Intervening to learn and compose disentangled representations
This work addresses a foundational problem in machine learning by potentially improving generative models for tasks requiring structured and interpretable representations, though it appears incremental as it builds on existing encoder-decoder frameworks.
The paper tackles the tension between expressivity and structure in generative models by proposing a new approach that adds a decoder-only module to learn disentangled latent representations, enabling out-of-distribution generation and proving an identifiability result for nonlinear models.

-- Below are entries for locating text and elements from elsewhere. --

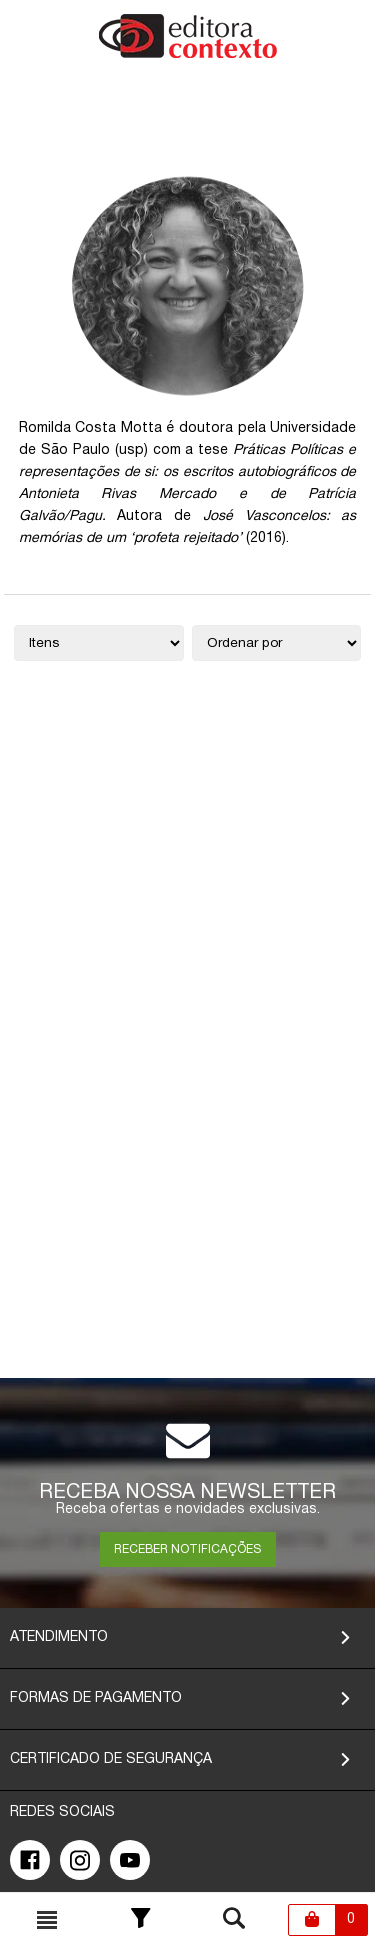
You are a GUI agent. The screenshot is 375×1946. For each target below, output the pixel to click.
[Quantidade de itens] (99, 643)
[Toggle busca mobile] (47, 1920)
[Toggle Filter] (141, 1920)
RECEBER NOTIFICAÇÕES (187, 1549)
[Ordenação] (277, 643)
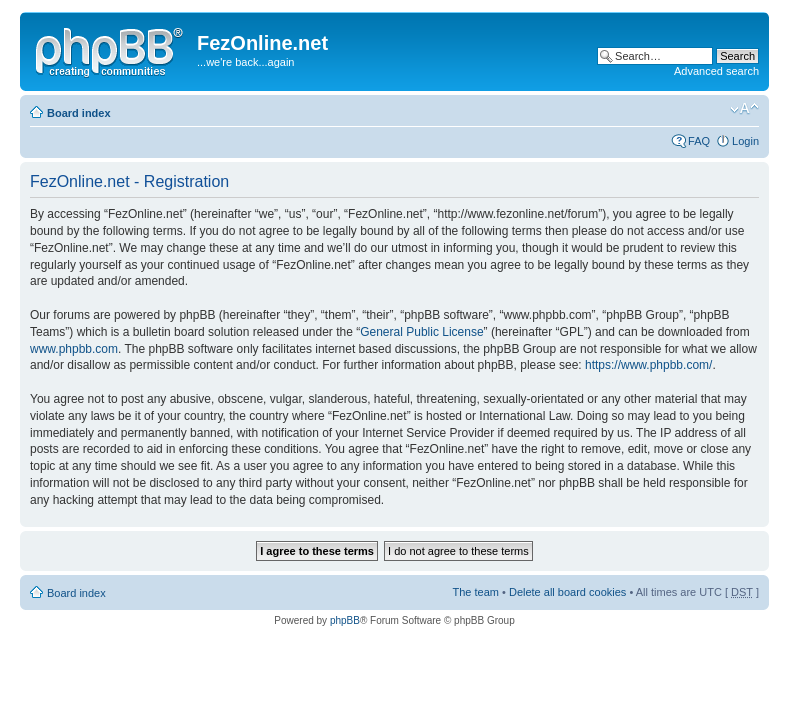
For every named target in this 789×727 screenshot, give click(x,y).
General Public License (421, 332)
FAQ (699, 141)
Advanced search (716, 71)
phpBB (345, 620)
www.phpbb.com (74, 349)
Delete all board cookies (567, 592)
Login (745, 141)
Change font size (744, 109)
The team (476, 592)
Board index (79, 113)
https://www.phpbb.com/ (648, 365)
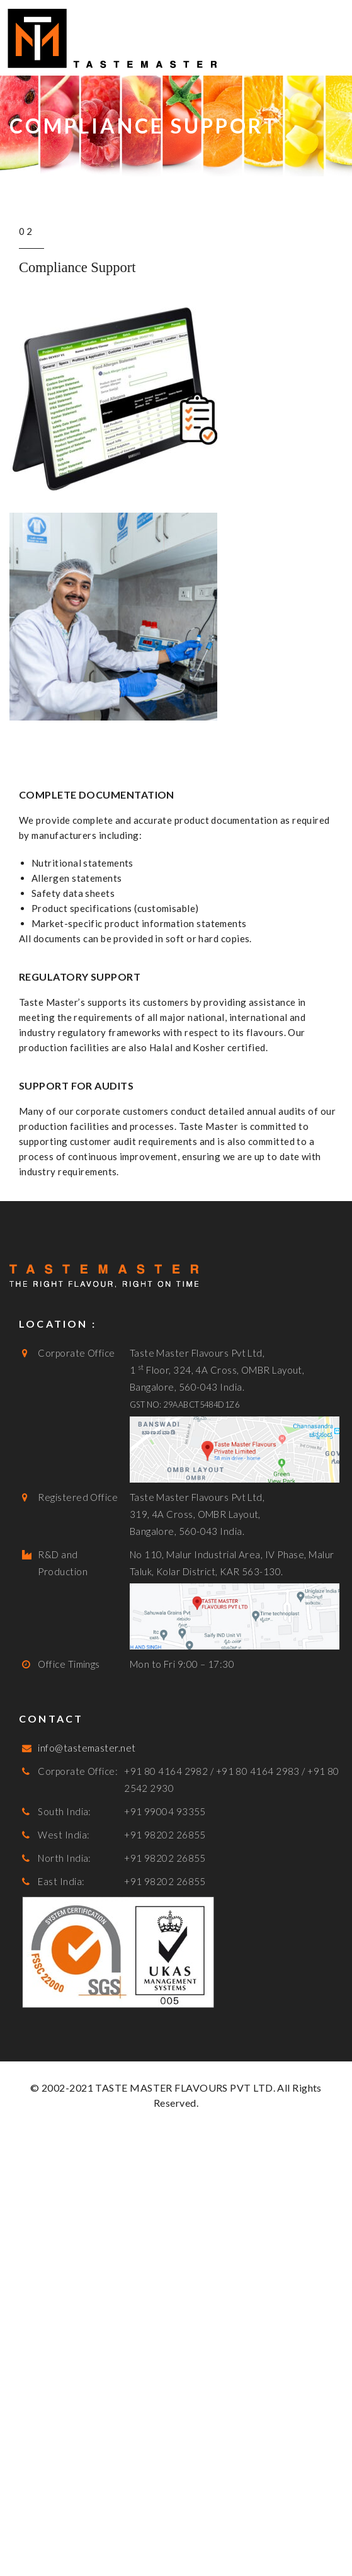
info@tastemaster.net (86, 1747)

In designing generative models, it is commonly believed that in order to learn useful latent structure, we face a fundamental tension between expressivity and structure. In this paper we challenge this view by proposing a new approach to training arbitrarily expressive generative models that simultaneously learn disentangled latent structure. This is accomplished by adding a simple decoder-only module to the head of an existing decoder block that can be arbitrarily complex. The module learns to process concept information by implicitly inverting linear representations from an encoder. Inspired by the notion of intervention in causal graphical models, our module selectively modifies its architecture during training, allowing it to learn a compact joint model over different contexts. We show how adding this module leads to disentangled representations that can be composed for out-of-distribution generation. To further validate our proposed approach, we prove a new identifiability result that extends existing work on identifying structured representations in nonlinear models.